While walking the Bloodthirsty Puppy this afternoon, it came to me: the 2012 presidential election will be between Hillary Clinton and Chris Christie. Long shot, probably won’t happen, but I will elaborate over time. Just remember where you heard it.

UPDATE:
These rumors of Obama dropping out or being pulled don’t just come out of the ether; they are planted. As Rush noted yesterday, when Mark Penn publicly opines on the issue, it’s the Clintons’ handiwork (he ran Hillary’s campaign); when James Carville tells Obama to panic (implying that he’s losing it), it’s the Clintons’ handiwork; when Larry Summers is quoted in a book as saying he and Peter Orszag are “home alone”, and that Bill Clinton would never have let things get to this state, that’s… well, you get the picture.

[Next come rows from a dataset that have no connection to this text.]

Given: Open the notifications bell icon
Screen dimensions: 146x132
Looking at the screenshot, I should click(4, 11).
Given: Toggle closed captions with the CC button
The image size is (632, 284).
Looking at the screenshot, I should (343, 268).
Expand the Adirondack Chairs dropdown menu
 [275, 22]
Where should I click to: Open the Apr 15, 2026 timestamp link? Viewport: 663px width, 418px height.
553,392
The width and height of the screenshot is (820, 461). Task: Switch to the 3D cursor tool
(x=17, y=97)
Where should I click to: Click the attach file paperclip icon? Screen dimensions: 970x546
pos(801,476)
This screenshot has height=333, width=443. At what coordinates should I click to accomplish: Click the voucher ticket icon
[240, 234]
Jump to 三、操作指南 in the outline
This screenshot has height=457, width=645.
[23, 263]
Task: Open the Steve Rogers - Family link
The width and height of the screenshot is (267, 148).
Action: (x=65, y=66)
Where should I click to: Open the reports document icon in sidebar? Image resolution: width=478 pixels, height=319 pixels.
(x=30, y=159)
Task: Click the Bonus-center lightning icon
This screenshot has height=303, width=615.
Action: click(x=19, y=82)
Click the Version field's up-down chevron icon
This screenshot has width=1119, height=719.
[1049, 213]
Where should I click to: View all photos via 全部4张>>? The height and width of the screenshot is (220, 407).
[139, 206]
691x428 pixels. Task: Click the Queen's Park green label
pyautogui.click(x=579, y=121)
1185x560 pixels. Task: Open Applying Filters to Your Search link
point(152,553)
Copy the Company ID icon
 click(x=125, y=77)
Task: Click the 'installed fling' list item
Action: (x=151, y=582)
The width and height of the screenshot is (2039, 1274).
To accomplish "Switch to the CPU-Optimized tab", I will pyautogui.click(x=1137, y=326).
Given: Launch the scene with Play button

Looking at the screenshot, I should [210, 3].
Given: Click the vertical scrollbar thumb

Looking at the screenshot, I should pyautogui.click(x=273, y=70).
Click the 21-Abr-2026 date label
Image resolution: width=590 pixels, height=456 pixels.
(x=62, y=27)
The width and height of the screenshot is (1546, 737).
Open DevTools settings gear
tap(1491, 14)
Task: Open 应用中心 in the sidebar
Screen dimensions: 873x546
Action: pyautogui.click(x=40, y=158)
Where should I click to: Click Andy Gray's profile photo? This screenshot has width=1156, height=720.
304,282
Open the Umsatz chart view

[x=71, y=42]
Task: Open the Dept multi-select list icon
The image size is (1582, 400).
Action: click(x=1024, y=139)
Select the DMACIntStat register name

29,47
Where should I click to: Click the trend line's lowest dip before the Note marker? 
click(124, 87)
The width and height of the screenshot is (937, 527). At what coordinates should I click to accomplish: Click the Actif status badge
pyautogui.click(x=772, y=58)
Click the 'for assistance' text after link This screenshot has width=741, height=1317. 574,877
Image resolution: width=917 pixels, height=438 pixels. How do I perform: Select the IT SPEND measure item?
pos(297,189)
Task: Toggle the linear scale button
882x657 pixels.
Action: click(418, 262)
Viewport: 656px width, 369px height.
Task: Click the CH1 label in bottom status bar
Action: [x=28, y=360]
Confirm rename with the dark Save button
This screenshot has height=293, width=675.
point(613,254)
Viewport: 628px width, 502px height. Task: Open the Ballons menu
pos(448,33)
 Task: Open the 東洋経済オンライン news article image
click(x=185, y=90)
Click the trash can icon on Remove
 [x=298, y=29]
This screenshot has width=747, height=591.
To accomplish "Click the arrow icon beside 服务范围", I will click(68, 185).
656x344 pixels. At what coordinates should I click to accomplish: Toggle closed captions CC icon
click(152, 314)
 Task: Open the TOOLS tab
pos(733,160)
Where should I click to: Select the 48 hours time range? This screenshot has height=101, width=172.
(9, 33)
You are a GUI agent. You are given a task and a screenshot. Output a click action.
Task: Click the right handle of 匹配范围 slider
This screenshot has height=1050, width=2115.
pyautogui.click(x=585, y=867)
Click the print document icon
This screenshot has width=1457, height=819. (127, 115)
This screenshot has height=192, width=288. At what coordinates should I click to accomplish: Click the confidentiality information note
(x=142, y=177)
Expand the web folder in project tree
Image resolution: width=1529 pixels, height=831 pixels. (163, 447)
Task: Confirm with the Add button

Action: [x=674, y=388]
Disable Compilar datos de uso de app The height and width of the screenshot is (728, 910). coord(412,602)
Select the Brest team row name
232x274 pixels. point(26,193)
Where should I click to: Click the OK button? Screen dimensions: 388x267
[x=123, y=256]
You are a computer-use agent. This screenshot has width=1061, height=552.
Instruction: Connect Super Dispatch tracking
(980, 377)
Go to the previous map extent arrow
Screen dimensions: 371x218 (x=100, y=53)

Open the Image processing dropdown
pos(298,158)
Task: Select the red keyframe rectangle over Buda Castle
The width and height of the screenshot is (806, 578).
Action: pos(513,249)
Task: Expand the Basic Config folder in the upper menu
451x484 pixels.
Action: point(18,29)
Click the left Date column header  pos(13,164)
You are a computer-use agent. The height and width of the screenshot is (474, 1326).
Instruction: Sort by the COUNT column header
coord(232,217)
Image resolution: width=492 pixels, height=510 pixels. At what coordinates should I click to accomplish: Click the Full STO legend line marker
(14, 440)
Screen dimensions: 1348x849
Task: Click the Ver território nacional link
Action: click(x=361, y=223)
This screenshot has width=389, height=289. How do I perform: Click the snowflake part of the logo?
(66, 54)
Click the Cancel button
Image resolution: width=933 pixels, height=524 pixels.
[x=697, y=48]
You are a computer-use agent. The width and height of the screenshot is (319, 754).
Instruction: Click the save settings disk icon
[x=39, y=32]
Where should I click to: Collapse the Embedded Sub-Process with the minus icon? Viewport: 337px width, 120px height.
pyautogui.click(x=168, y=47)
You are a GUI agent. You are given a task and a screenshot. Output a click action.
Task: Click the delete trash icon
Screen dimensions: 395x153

I’m not kidding. I thought Bill Clinton had been too quiet lately. But he’s talking plenty, just in whispers in people’s ears. I wonder if this lies behind Obama’s class warfare approach in recent days. If Hillary and the party establishment want to muscle him aside, they’re going to have to take on his base. It’s as if he’s saying, “now how tough do you feel?”

Just musing.

The Christie idea comes from the Sunday Fox news show in which Paul Gigot and William Kristol suggest that the Republican Party isn’t satisfied yet. There are articulate speakers, and there are conservatives—but not in the same body. Say what you will about Christie, his body can hold a lot.